If there’s any question about whether a reaction was truly anaphylaxis, a blood test can help confirm it. When mast cells activate during anaphylaxis, they release an enzyme called tryptase into the bloodstream. Tryptase levels peak about 1 to 2 hours after symptoms begin and return to normal within 12 to 24 hours.

The most useful approach is to take a blood sample as soon as possible during or shortly after the reaction, ideally within 1 to 2 hours, and then compare it to a baseline sample drawn at least 24 hours later. A significant spike above baseline strongly supports an anaphylaxis diagnosis. This information matters for long-term management because it can help you and your allergist identify whether a reaction was truly anaphylactic, which in turn guides decisions about allergen avoidance, auto-injector prescriptions, and whether further allergy testing is needed.

Living With Anaphylaxis Risk

If you’ve had one severe allergic reaction, you’re at risk for another. Carrying two epinephrine auto-injectors at all times is standard practice, since one dose may not be enough and auto-injectors can occasionally malfunction. Wearing medical identification that lists your allergy helps first responders treat you quickly if you can’t communicate.

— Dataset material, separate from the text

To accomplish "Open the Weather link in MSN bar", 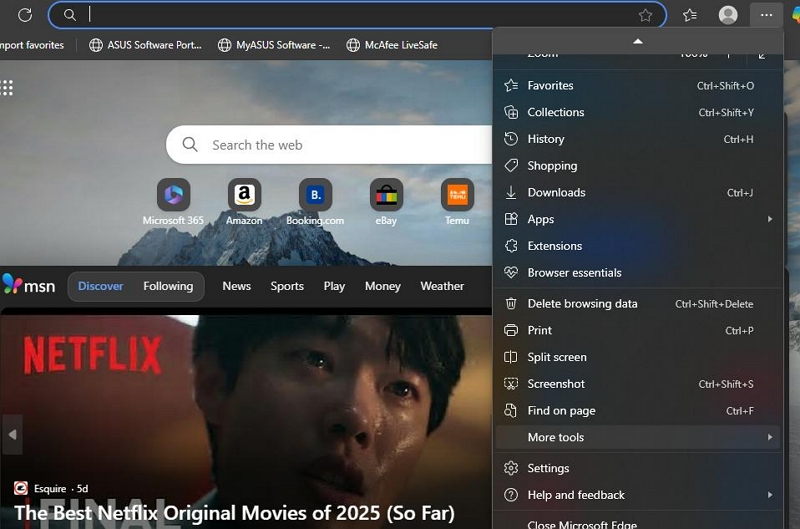I will pyautogui.click(x=442, y=286).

Allergy testing, typically skin prick tests or blood tests for specific antibodies, can identify your triggers with more precision. For some allergens, particularly insect venom, allergy immunotherapy (a series of gradually increasing exposures) can reduce the severity of future reactions over time. For food allergies, strict avoidance remains the primary strategy, though oral immunotherapy for specific foods like peanut is becoming more widely available.